The JPMorgan Ultra-Short Income ETF (JPST) and the iShares 7-10 Year Treasury Bond ETF (IEF) are both among the Top 100 ETFs. JPST is a JPMorgan Ultrashort Bond fund and IEF is a iShares Long Government fund. So, what’s the difference between JPST and IEF? And which fund is better?
The expense ratio of JPST is 0.03 percentage points higher than IEF’s (0.18% vs. 0.15%). JPST is mostly comprised of A bonds and IEF has a high exposure to AAA bond. Overall, JPST has provided lower returns than IEF over the past 3 years.
In this article, we’ll compare JPST vs. IEF. We’ll look at portfolio growth and holdings, as well as at their industry exposure and risk metrics. Moreover, I’ll also discuss JPST’s and IEF’s fund composition, performance, and annual returns and examine how these affect their overall returns.
|Name||JPMorgan Ultra-Short Income ETF||iShares 7-10 Year Treasury Bond ETF|
|Category||Ultrashort Bond||Long Government|
The JPMorgan Ultra-Short Income ETF (JPST) is a Ultrashort Bond fund that is issued by JPMorgan. It currently has 17.32B total assets under management and has yielded an average annual return of 2.57% over the past 10 years. The fund has a dividend yield of 0.94% with an expense ratio of 0.18%.
The iShares 7-10 Year Treasury Bond ETF (IEF) is a Long Government fund that is issued by iShares. It currently has 13.44B total assets under management and has yielded an average annual return of 5.06% over the past 10 years. The fund has a dividend yield of 0.84% with an expense ratio of 0.15%.

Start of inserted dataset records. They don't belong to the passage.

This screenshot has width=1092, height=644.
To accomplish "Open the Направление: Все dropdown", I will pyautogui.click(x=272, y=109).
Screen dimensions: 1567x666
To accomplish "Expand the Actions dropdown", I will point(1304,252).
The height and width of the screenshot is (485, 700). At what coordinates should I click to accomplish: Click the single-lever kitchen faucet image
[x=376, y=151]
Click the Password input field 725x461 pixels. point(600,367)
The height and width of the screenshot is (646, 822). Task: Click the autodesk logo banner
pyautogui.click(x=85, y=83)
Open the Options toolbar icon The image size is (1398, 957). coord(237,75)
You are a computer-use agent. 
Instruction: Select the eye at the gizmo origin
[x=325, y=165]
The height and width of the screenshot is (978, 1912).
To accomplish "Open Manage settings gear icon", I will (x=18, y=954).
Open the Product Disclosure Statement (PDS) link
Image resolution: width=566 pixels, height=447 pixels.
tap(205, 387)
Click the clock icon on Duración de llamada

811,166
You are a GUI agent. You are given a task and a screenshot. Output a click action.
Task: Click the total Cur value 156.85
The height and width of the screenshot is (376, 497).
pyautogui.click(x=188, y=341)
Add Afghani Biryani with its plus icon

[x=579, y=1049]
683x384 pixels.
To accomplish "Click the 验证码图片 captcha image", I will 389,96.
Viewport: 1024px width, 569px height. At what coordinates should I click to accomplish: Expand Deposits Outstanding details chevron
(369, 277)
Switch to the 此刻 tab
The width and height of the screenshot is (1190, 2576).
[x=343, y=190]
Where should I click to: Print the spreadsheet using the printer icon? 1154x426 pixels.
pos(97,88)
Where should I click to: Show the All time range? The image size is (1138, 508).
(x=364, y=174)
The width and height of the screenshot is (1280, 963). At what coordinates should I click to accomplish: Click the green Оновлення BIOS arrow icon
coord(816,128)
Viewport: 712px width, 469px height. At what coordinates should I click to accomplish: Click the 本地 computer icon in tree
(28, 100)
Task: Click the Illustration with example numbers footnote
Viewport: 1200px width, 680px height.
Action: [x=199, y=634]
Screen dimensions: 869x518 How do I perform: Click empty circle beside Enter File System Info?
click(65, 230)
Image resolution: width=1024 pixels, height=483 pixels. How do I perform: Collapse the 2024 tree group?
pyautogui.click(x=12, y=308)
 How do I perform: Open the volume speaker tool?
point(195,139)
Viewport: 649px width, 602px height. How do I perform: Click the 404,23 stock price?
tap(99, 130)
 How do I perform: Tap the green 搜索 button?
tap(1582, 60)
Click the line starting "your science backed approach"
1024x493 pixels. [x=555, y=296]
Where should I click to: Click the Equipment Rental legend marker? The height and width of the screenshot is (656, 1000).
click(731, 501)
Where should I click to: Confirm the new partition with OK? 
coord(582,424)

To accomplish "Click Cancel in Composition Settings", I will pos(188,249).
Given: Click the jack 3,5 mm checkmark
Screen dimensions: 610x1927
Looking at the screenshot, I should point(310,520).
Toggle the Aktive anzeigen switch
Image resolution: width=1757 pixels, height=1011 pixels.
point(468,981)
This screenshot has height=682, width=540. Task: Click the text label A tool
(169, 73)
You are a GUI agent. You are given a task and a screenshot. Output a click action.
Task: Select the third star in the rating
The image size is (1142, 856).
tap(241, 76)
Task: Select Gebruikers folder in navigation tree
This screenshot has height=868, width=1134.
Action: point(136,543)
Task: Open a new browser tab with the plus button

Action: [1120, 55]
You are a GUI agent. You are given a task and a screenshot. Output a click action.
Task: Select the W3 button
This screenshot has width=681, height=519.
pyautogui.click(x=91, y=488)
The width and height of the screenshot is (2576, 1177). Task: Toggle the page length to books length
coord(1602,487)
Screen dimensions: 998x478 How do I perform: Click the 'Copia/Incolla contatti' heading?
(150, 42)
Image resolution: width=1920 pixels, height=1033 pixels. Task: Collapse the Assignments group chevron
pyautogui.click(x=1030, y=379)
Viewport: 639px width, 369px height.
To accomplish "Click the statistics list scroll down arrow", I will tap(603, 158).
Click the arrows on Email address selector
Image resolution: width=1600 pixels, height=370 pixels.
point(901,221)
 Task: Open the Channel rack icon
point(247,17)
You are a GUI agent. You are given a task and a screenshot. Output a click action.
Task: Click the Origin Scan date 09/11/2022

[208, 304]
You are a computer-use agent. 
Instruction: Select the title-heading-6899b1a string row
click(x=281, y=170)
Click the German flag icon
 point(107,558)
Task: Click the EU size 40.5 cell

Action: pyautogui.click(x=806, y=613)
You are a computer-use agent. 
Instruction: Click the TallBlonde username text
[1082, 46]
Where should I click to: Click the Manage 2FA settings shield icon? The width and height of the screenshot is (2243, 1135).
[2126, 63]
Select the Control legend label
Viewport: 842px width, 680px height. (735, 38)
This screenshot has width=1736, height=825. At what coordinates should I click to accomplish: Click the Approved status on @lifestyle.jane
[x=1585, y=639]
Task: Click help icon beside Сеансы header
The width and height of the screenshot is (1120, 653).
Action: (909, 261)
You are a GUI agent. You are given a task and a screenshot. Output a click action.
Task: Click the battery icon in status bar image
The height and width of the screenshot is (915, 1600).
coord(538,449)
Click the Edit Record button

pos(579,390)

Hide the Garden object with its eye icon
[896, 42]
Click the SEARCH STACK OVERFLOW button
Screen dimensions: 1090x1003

JPST’s dividend yield is 0.10% higher than that of IEF (0.94% vs. 0.84%). Also, JPST yielded on average 2.49% less per year over the past decade (2.57% vs. 5.06%). The expense ratio of JPST is 0.03 percentage points higher than IEF’s (0.18% vs. 0.15%).
|JPST Bond Sectors||Weight|
JPST’s Top Bond Sectors are ratings of A, BBB, AAA, AA, and Others at 39.21%, 36.75%, 14.9%, 9.14%, and 0.0%. The fund is less weighted towards Below B (0.0%), B (0.0%), and BB (0.0%) rated bonds.
|IEF Bond Sectors||Weight|
IEF’s Top Bond Sectors are ratings of AAA, Others, Below B, B, and BB at 100.0%, 0.0%, 0.0%, 0.0%, and 0.0%. The fund is less weighted towards BBB (0.0%), A (0.0%), and AA (0.0%) rated bonds.
The JPMorgan Ultra-Short Income ETF (JPST) has a Alpha of 0 with a Standard Deviation of 0 and a Treynor Ratio of 0. Its R-squared is 0 while JPST’s Sharpe Ratio is 0. Furthermore, the fund has a Mean Return of 0 and a Beta of 0.
The iShares 7-10 Year Treasury Bond ETF (IEF) has a R-squared of 77.56 with a Mean Return of 0.32 and a Treynor Ratio of 1.97. Its Standard Deviation is 5.42 while IEF’s Alpha is -1.2. Furthermore, the fund has a Sharpe Ratio of 0.6 and a Beta of 1.59.
JPST’s Mean Return is 0.32 points lower than that of IEF and its R-squared is 77.56 points lower. With a Standard Deviation of 0, JPST is slightly less volatile than IEF. The Alpha and Beta of JPST are 1.20 points higher and 1.59 points lower than IEF’s Alpha and Beta.
JPST had its best year in 2019 with an annual return of 3.36%. JPST’s worst year over the past decade yielded 0.0% and occurred in 2017. In most years the JPMorgan Ultra-Short Income ETF provided moderate returns such as in 2013, 2012, and 2011 where annual returns amounted to 0.0%, 0.0%, and 0.0% respectively.
The year 2011 was the strongest year for IEF, returning 15.46% on an annual basis. The poorest year for IEF in the last ten years was 2013, with a yield of -6.12%. Most years the iShares 7-10 Year Treasury Bond ETF has given investors modest returns, such as in 2017, 2012, and 2019, when gains were 2.47%, 4.06%, and 8.38% respectively.
|Fund||Initial Balance||Final Balance||CAGR|
A $10,000 investment in JPST would have resulted in a final balance of $10,791. This is a profit of $791 over 3 years and amounts to a compound annual growth rate (CAGR) of 2.57%.
With a $10,000 investment in IEF, the end total would have been $12,002. This equates to a $2,002 profit over 3 years and a compound annual growth rate (CAGR) of 5.06%.
JPST’s CAGR is 2.49 percentage points lower than that of IEF and as a result, would have yielded $1,211 less on a $10,000 investment. Thus, JPST performed worse than IEF by 2.49% annually.